Populisme messianique et fragile hégémonie
À Madagascar, le président de la République Andry Rajoelina a emprunté le schéma messianique, nationaliste et tiers-mondiste comme apanage. Il a ainsi pris le risque d’apparaître comme le seul maître à bord, agissant tel un « omniprésident ». Sa victoire à l’élection présidentielle de 2018 ainsi que celle de son cartel électoral IRD, TGV, MAPAR, IRK et MMM lors des législatives et communales de 2019 et des sénatoriales de 2020, sont signe d’une hégémonie au sein d’une des différentes institutions. Au sein de l’organisation du pouvoir, le néo-présidentialisme occupe une place de choix où la verticalité du pouvoir s’est d’ailleurs renforcée avec la pandémie de Covid-19. Cela s’explique par une hypertrophie et une macrocéphalie de la fonction présidentielle perceptibles sous les différents régimes.

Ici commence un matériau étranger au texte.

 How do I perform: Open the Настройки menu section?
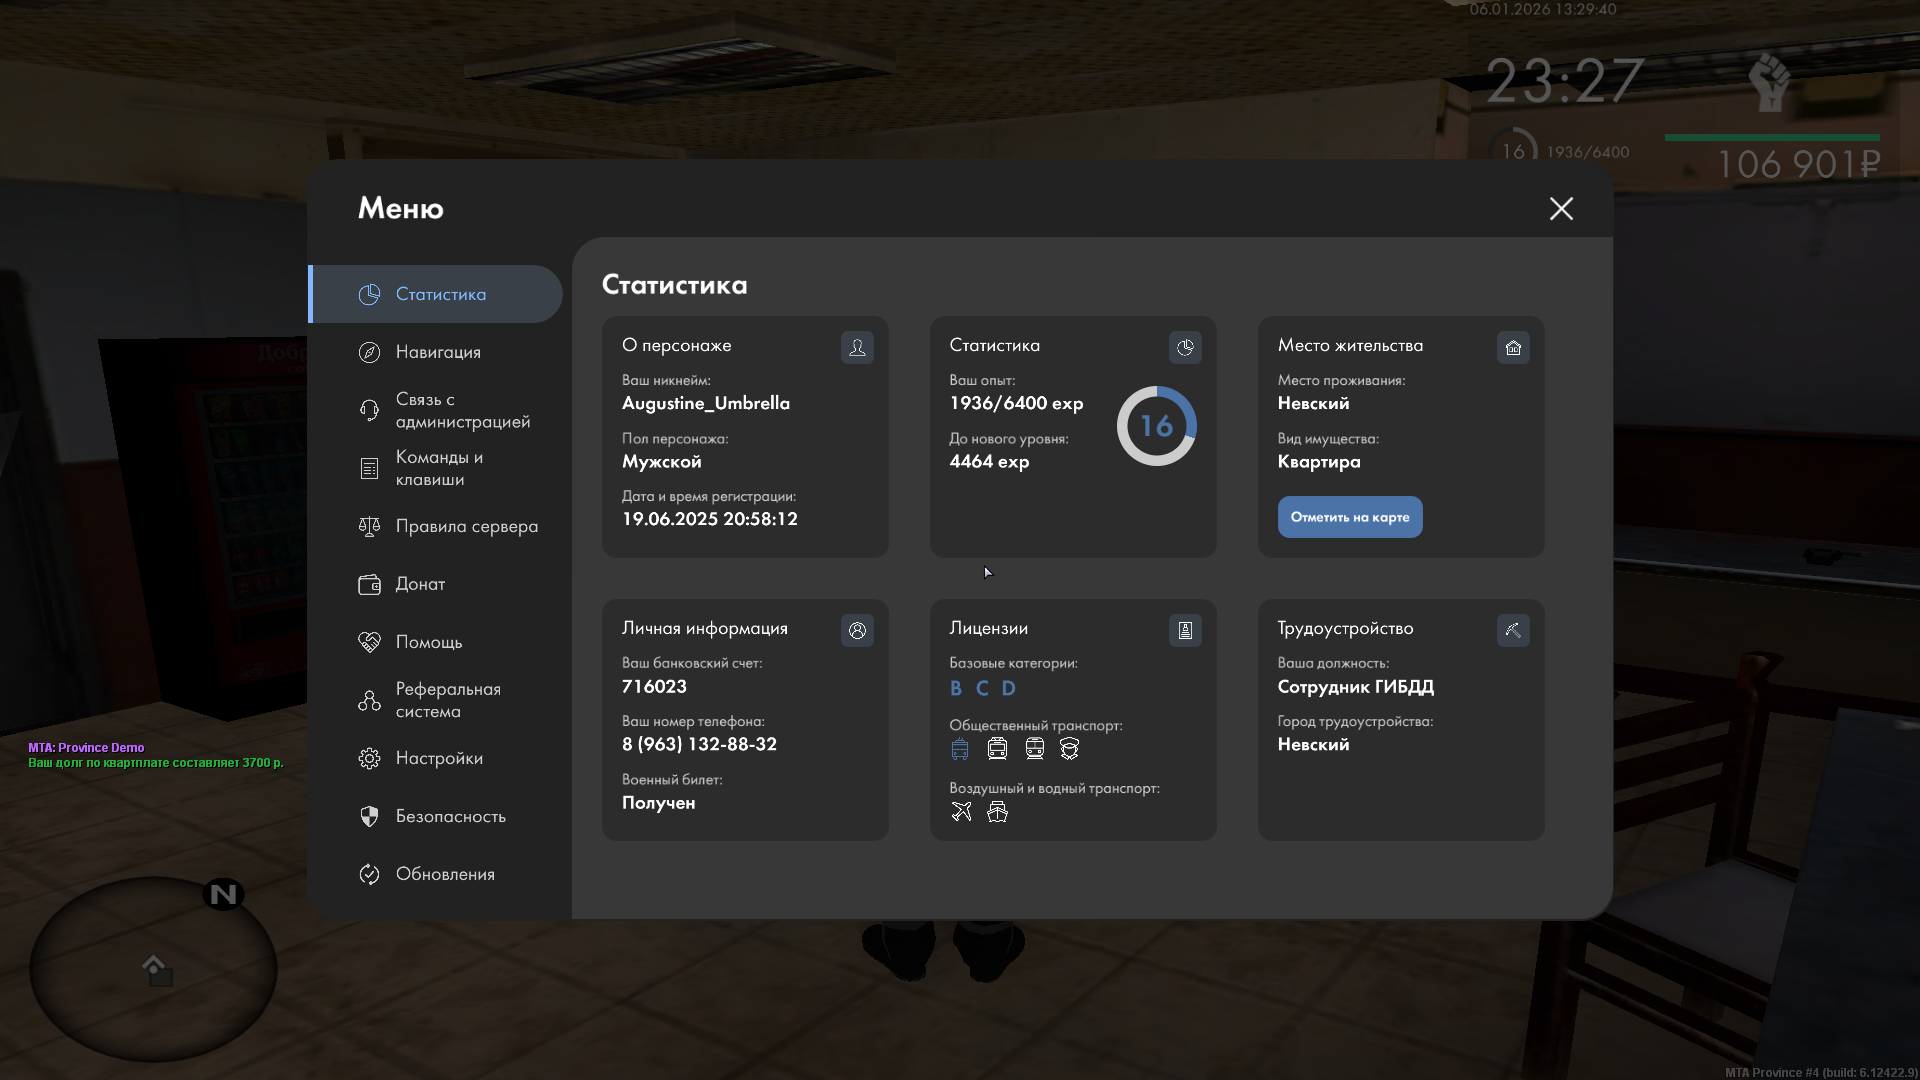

Cette pratique du pouvoir est ancienne dans l’histoire politique malgache postcoloniale où les présidents font office d’hommes providentiels et sont considérés par leurs contemporains comme les démiurges du salut collectif, à la charnière de l’intérêt général et du contrôle exercé sur les clientèles. Le président est le Ray aman-dreny (père et mère) de la nation et exerce sa fonction dans le sens d’une relation parent-enfant tout en assurant la préservation du fihavanana. La majorité présidentielle s’avère toutefois fragile en raison de la faiblesse structurelle des partis politiques qui se caractérisent par la transhumance de leurs membres. Si bien que le président Ray aman-dreny n’est pas à l’abri de défections si la confiance et la légitimité envers ce dernier venaient à faiblir.

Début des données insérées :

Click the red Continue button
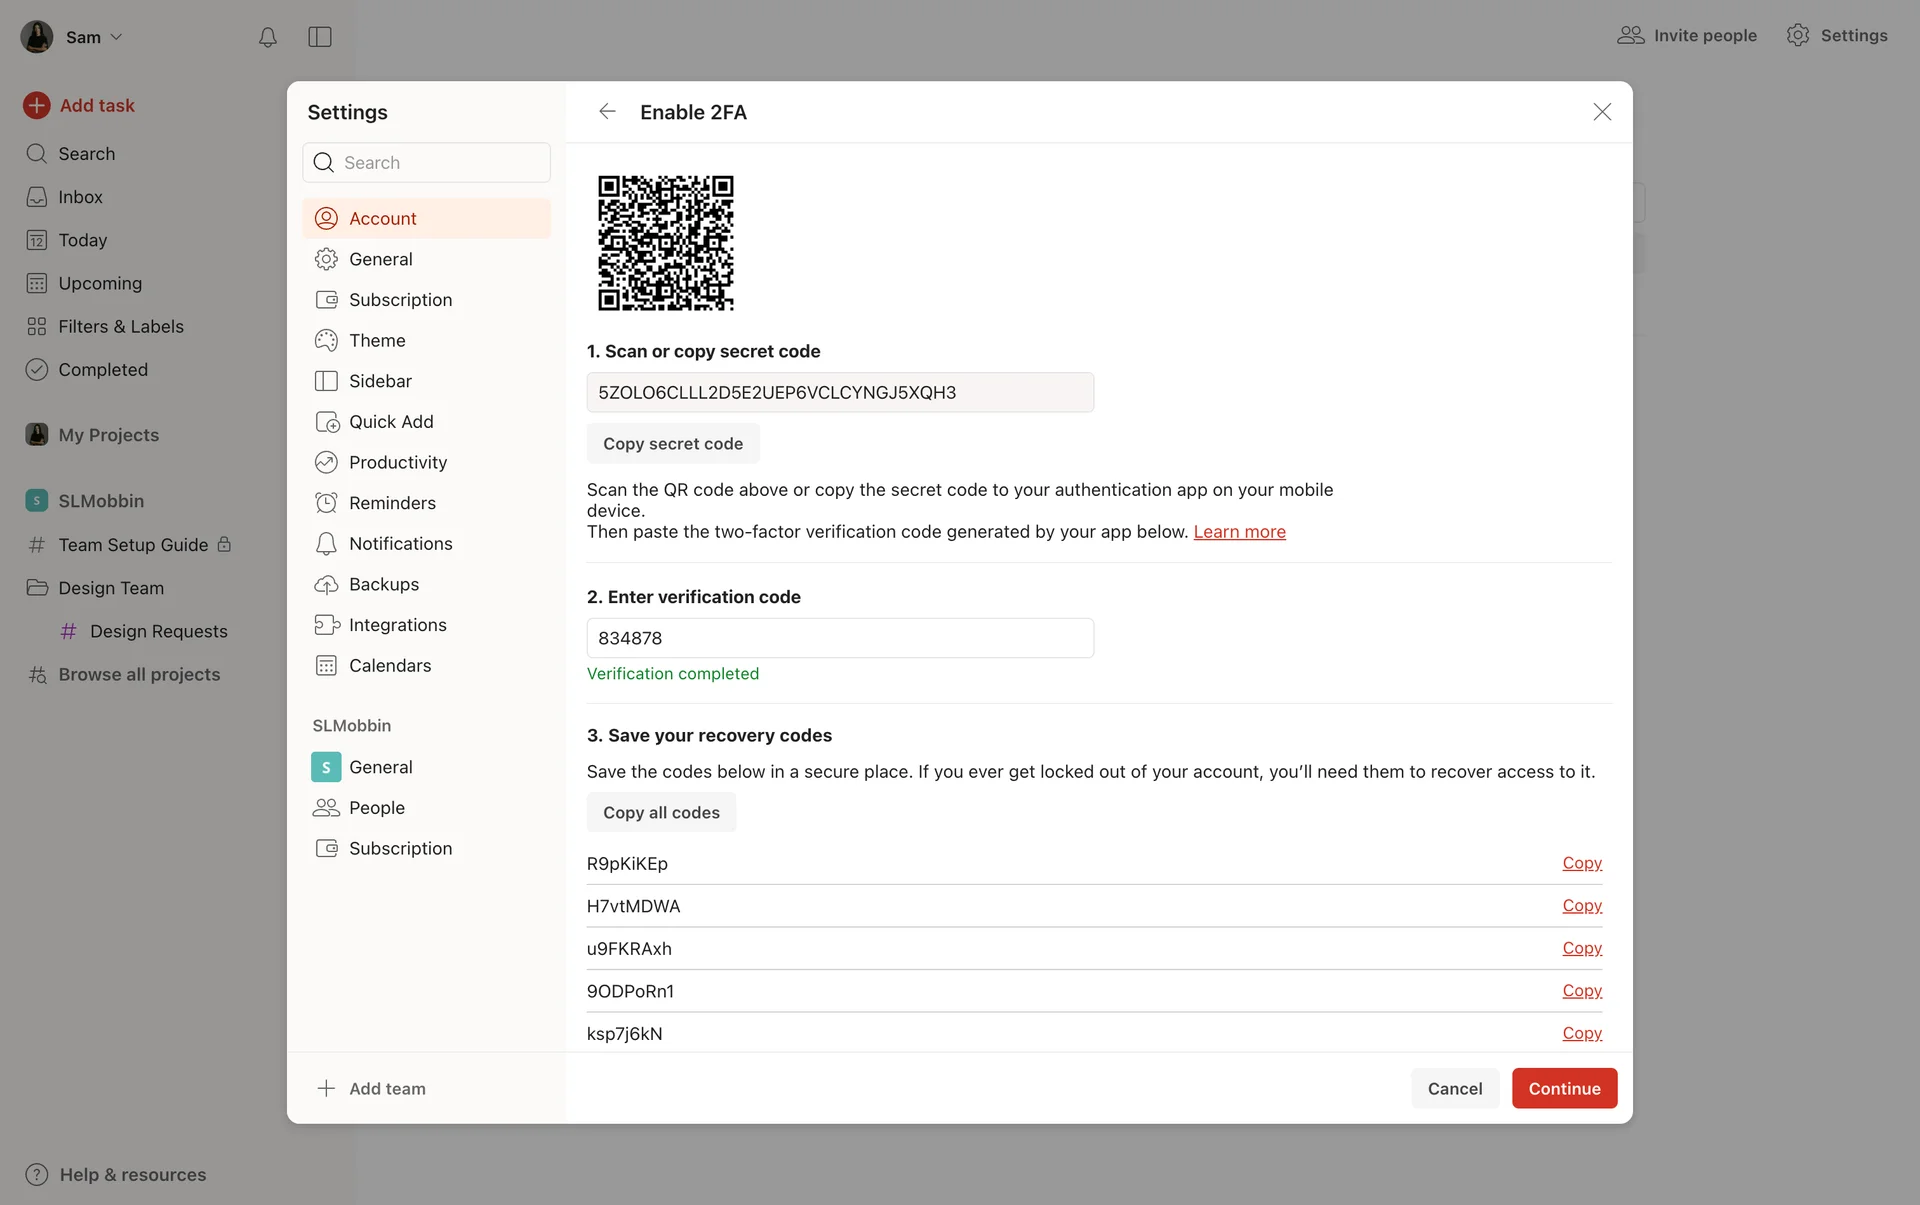Image resolution: width=1920 pixels, height=1205 pixels. coord(1563,1088)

Au sein de la gouvernance comme père et mère, la Première dame intervient dans la réponse aux maux de Madagascar (lutte contre la malnutrition, réponse à la Covid-19) à travers son association Fitia. Dans cette économie morale du pouvoir, elle agit en tant qu’acteur politique où son domaine de compétence est aussi bien complémentaire que confondu avec celui du président. Son action générale dans le domaine social s’insère dans l’informel politique bien que, dans le système politique actuel, l’intrication du privé et du public est portée à son paroxysme. D’une figure apolitique, humaine et bienfaisante, emblème d’une certaine « société civile », sa figure s’est peu à peu politisée avec une accélération au cours de la pandémie caractérisée par une privatisation de la redistribution sociale. Une autre forme de clientélisme est à l’œuvre en dehors des conditionnalités de la communauté internationale et avec son assentiment. L’évergétisme de la Première dame se transforme en une politique compassionnelle (1). En vue de réduire la souffrance du peuple, l’action des Ray aman-dreny s’inscrit dans une relation filiale guidée par l’amour, devise de l’État (Fitiavana), nom de l’association de la Première dame (Fitia) mais également slogan de campagne de Andry Rajoelina lors de la présidentielle de 2018 (« ny fitiavana no lehibe indrindra » [« l’amour est le plus grand »]). Cet évergétisme surmédiatisé navigue entre le champ social et le champ politique, proche de celui de Rosine Soglo au Bénin (2), et permet de conforter et de renforcer la légitimité du « père et de la mère », des Ray aman-dreny.